Your second question asks to find a function $g(x)\in L_2[-1,1]$ that

  • has norm $1$,

  • is orthogonal to the linear space of polynomials of degree at most $2$,

  • maximizes the inner product with $x^3$.

Let us prove that $g(x)$ is a polynomial of degree $3$. Indeed, let $g(x)$ be the optimal solution. Suppose that $g(x)$ is not a polynomial of degree 3. Then let $f(x)$ be the orthogonal projection of $g(x)$ on the set of polynomials of degree $3$. We have,

  • $f(x)$ is orthogonal to all polynomials of degree at most 2.

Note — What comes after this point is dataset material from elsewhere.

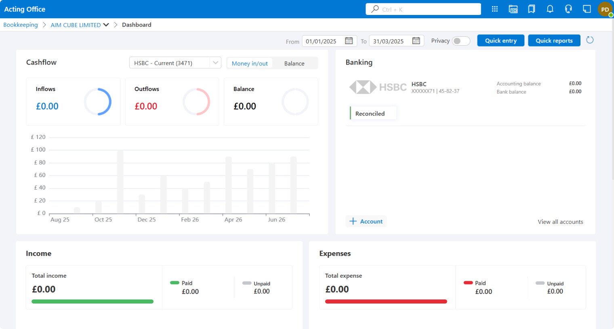Go to Bookkeeping in the breadcrumb

point(21,25)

  • $\int_{-1}^1 x^3 \cdot f(x) dx = \int_{-1}^1 x^3\cdot g(x) dx$

  • and $\|f\| < \|g\| =1$.

Thus $f(x)/\|f\|$ is a better solution than $g(x)$: $\int_{-1}^1 x^3 \cdot \frac{f(x)}{\|f\|} dx = \int_{-1}^1 x^3 \cdot \frac{g(x)}{\|f\|} dx > \int_{-1}^1 x^3 \cdot g(x) dx.$ This contradicts to our assumption that $g(x)$ is the optimal solution.

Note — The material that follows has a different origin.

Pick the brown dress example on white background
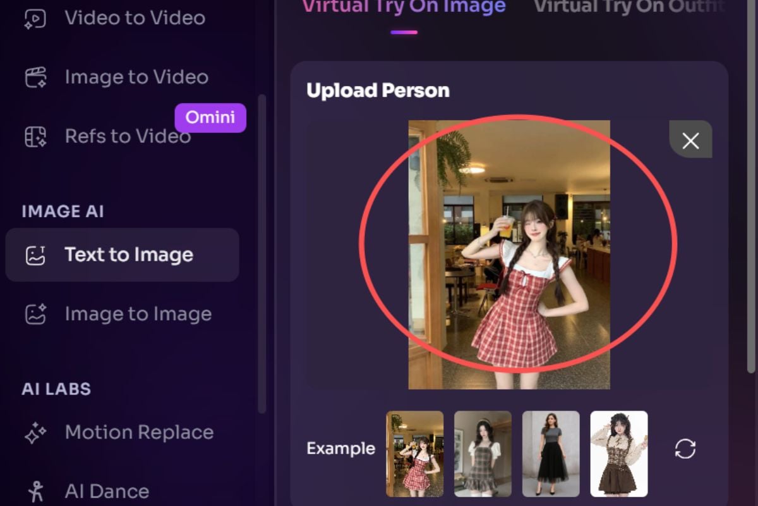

That is, the solution to this problem is a polynomial $g(x)$ of degree 3 that is orthogonal to all polynomials of degree at most 2 and has norm 1.

A polynomial of degree $k$ that is orthogonal to all polynomials of degree less than $k$ is known as the Legendre polynomial (there is only one such polynomial up to normalization). See http://en.wikipedia.org/wiki/Legendre_polynomials .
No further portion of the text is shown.